Heavy stuff. So heavy that, to be honest, it crushed me at first. Why? Because I started out thinking I was on a Hero’s journey. It turns out that Heroes have to do a lot of decidedly banal things in medicine. This creates a huge gulf between our expectations and our earliest professional reality. It sets the stage for a wave of disillusionment that some people never recover from.

I am still hit by waves like that as a doctor and as an educator, Burning. Times when I think nothing I’m doing matters, or occasionally times when people I stuck my neck out to help or teach reciprocate by trying to cut my head off. It injures your idealism. Cynicism can spread to every part of your psyche before you even realize you’ve been infected. You start thinking that the reason you are here was naïve and maybe even futile.

But I can show you right now that what you are doing does matter.

Think back to yesterday, then last week, then last year. Take a minute to generate a list of people who did kind things for you during each of those times. Maybe a ward clerk greeted you with a smile when you arrived for your new rotation and it made you feel less out-of-place. Maybe an attending took time to speak to you openly about how difficult medical school is and helped ease your fears. Maybe you had some contact of your own with the health care system, and you remember the first nurse who assessed you — how vividly you sensed his concern and care when you were afraid. If you’re anything like most people, your mood was elevated by these interactions. They restored a sense of rightness and safety in the world.

Now think again about yesterday, and last week, and last year. Think of the small, unnecessary indignities you experienced. A resident who knows your name ignored you in the hall. A colleague rolled their eyes when you spoke in tutorial. The x-ray tech barked at you like you were a convicted felon. Did it spoil some part of your day, no matter how briefly? Did it alter your neural chemistry and your mood? Did it affect how you treated someone else later in the day? There’s a good chance it did. That’s not because you’re weak or too sensitive. It’s because we crave a more relational existence, and we’re all temporarily emotionally injured by these small acts of social violence.

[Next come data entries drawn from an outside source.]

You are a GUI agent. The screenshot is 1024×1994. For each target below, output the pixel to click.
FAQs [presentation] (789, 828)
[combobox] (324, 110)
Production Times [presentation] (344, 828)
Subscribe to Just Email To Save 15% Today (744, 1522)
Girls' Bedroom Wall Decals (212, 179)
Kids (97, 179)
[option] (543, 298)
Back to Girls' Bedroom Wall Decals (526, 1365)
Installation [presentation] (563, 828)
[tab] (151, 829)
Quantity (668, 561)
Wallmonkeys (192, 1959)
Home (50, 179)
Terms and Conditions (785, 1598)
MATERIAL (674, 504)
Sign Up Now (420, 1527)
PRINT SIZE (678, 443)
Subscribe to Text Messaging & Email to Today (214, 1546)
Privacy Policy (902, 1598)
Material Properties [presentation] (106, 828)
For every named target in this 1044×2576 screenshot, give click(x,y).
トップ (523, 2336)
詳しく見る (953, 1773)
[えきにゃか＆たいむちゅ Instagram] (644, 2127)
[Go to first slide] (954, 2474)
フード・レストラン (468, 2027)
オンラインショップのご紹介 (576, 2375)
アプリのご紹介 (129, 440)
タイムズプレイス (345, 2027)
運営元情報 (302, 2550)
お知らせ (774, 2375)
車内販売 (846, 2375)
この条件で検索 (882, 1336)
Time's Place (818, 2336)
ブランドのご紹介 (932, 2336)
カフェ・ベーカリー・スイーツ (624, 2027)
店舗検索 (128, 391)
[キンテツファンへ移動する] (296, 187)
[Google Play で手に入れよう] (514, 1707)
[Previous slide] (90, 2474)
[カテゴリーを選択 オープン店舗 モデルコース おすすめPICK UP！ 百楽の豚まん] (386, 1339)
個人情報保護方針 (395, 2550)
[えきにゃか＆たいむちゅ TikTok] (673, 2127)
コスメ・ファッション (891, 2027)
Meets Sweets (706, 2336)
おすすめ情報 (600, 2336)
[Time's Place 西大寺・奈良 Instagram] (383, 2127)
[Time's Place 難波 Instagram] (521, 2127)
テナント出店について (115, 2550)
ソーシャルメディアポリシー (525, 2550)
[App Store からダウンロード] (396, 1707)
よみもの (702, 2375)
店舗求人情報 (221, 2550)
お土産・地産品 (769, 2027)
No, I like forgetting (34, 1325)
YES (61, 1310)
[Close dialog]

Our teaching, learning, and clinical environments are aggregates of all these interactions and choices, and the smallest interactions are impactful. It’s your job to believe this, because believing it will permanently alter your behaviour and the behaviour of people you come into contact with, even on days when you’d rather give in to cynicism. Most importantly, it will alter how you treat patients, and how they treat you in return.

To stay connected to this principle in my clinical life, I use the practice of setting an intention. What is my intent for this day? It could be something like: to be fully present to suffering. It could be to lift my team up, to show them compassion, to model a way of speaking to patients that represents the way I would like to be spoken to when I am the one in need.

Ask yourself: what is the thread that connects you to why you’re in medicine? Remember that you are in the midst of a tornado, and just holding on won’t be enough. You have to weave or stitch it into some part of yourself so you and that thread are inseparable.

On the surface, these things might seem the same; but they are not, not at all. They are the difference between “staying human” — a model where you think of patients and medicine as trying to “steal” a humanity you are clinging to — and becoming human — a model where you think of medicine as your Hero’s journey, one that will make you even more human, one interaction at a time.

Yours,

Dr. Horton

 


Dr. Jillian Horton is a graduate of McMaster Medical School and completed her residency and fellowship in general internal medicine at the University of Toronto in 2004. She was the Associate Dean of Undergraduate Student Affairs at the University of Manitoba from 2014–2018 and now directs programs in wellness and medical humanities at the Max Rady College of Medicine. She has won awards for mentorship, professionalism, and teaching at the undergraduate level. She is also a mother, musician, and writer. As an Associate Dean, she cared so much about undergraduate students because she never forgot what it felt like to be one of them.